Final Project

For the final project, I created a Tableau Story viewable on Tableau Public. This story examines the popularity of Fake News using a “Drill Down” approach. In other words, we begin by assessing the websites’ popularity and iteratively narrow down on the popularity of the stories posted.

There are three Story Points:

  1. Website Domain Rank Popularity
  2. Website Domain Rank and Published Content Volume
  3. Story Titles by Facebook Likes

We begin by examining the websites and how much traffic they receive, based on the Domain Rank field. Next, we look at how much published content each site is contributing, based on the number of story records. Lastly, we glimpse the published story titles receiving the most Facebook Likes, sorted in descending order, and hypothesize a genre theme.



Tableau Time

Our next data analysis tool is Tableau. I used Tableau Public to create some initial charts exploring the Fake News dataset from Kaggle.

Stories per Country

As mentioned in the previous post, the subset dataset is heavily weighted to the US via entries in the “Country” field. The pie chart below depicts the countries by the sum of their associated “Stories” or rows. Note the disproportion to the US with 5,087. DE (Germany) is  second with 172 and GB (Great Britain) has third most with 143, respectively. Again, it is not entirely clear if the Country field refers to the publishing website’s origin or how it was assigned.

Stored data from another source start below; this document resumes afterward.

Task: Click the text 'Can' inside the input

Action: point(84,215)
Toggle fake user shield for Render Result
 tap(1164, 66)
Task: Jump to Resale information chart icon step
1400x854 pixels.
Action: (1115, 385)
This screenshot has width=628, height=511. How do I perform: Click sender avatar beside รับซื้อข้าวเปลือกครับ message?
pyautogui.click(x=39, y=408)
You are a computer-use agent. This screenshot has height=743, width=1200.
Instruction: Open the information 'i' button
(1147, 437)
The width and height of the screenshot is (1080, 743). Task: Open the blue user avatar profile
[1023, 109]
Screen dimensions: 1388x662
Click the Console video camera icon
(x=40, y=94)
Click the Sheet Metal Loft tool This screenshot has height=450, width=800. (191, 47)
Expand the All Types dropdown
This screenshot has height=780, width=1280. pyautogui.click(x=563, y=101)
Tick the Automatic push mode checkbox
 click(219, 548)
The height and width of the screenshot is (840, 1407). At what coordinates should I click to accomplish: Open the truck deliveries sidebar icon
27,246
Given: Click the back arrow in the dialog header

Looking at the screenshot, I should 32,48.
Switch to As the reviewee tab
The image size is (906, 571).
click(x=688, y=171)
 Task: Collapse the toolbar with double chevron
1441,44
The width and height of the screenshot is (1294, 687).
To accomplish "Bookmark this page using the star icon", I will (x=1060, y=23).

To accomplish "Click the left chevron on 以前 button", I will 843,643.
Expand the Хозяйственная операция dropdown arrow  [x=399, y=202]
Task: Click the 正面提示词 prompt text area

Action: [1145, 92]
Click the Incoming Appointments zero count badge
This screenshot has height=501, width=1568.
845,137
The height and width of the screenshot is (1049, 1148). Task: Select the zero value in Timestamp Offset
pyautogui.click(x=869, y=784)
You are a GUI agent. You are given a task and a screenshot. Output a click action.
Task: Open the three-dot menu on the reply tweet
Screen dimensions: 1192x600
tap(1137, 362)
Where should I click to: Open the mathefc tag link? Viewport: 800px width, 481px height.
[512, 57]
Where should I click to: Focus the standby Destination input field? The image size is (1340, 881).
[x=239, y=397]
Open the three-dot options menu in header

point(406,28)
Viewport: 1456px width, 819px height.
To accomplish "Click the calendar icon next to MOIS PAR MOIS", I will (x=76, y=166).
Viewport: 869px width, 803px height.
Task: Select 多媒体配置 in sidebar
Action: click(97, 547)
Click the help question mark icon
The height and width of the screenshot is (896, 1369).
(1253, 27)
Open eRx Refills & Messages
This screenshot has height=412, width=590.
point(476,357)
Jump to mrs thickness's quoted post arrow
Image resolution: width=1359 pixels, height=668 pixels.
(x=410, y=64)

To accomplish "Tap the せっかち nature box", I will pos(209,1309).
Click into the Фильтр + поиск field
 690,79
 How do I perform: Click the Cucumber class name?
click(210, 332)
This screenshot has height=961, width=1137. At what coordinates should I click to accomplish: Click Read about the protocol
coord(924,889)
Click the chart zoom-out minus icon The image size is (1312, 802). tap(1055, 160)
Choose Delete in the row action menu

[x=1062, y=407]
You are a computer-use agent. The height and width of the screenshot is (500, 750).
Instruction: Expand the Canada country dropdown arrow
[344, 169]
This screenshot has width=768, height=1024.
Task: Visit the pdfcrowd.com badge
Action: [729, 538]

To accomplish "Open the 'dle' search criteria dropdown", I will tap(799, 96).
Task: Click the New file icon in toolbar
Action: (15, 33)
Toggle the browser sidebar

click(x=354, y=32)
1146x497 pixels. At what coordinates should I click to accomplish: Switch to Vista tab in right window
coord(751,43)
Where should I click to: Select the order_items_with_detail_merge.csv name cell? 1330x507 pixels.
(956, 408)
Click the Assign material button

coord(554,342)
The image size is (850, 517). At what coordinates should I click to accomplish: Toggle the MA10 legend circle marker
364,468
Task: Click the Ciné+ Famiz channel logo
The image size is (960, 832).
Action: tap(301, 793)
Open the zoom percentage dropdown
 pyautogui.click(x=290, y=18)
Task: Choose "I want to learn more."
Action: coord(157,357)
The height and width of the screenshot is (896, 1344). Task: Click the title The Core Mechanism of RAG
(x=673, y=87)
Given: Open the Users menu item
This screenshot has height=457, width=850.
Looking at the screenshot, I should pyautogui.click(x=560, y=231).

Screen Shot 2017-04-21 at 4.28.16 PM


Popularity by Website

The following chart examines the popularity of the websites represented in the data subset, based on the “Domain Rank” field. The rows of the chart are represented by the “Site URL” and the columns by “Domain Rank”. The top site, Amren, has a domain rank of about 8.7 million. My research on domain ranking seemed to indicate a more limited scale (e.g. 1-100), so it is unclear the nature of these scores. However, within the context of the dataset, the chart demonstrates 1) the Websites included and 2) their Domain Rank relative to each other. Note, the charts required screen captures for inclusion here, and this one extended down multiple screens worth.

Screen Shot 2017-04-21 at 3.34.38 PM

Screen Shot 2017-04-21 at 3.45.48 PM

Popular Websites and Stories Count

Building off the bar chart above, I added the number of records to Rows, i.e. the Sum of “Stories”. The scatterplot chart below shows us not only the most popular websites by Domain Rank, but also how many stories each contributed to the dataset. Amren, the most popular site contributed near the most stories at 93. Liberal America contributed the most at 95 but is much less popular, having around 2.8 million Domain Rank.


Screen Shot 2017-04-21 at 4.13.30 PM




SQL Time

We are beginning to employ stronger tools for analyzing our dataset. This time, it is SQL. I used Google Big Query to load a subset of the Fake News dataset.

It was necessary to cut down the dataset, initially because of the misaligned and bogus rows I have been mentioning. Looking closer and preparing to upload the dataset, there were ALOT of these. If you download the dataset from Kaggle and browse it, you will see what I mean. Anyhow, for simplicity I manually extracted around 6,000 rows from the dataset for import into Big Query. I also removed the “Text” field from the import, which is ostensibly the full text of each story. Those are huge strings of text that we can do without for now.

Following import, I ran a few initial queries around the “Country” field, combined with “Replies_count” and “Likes”. It is currently unclear whether “Country” refers to the site’s country of origin or otherwise, but based on our subset the list is heavily weighted to the U.S. Over 5,000 of the roughly 6,000 rows have ‘US’ listed.

Eventually, I settled on the query below as a starting point. It selects a few chosen fields and shows us the first 100 results of stories that received 100 or more Likes on Facebook. First however, it eliminates rows where the story title is blank or ‘NULL’. This was done so we have some context around what titles received the most likes. The results are sorted or ordered by the number of likes.

SELECT title, likes, site_url, author, country
FROM [engaged-tape-165216:CIS395.fake_Import_NoText]
WHERE title is not NULL
AND likes >= 100
ORDER BY likes

The Query result set is below….enjoy!

results-20170420-164702.csv – results-20170420-164702.csv

Note, I would have preferred to upload an Excel or CSV version (link is to PDF) but inserting those document types failed on WordPress for some reason. This result set is sorted by number  of likes, but it was interesting to sort by the Site URLs to see which are most represented.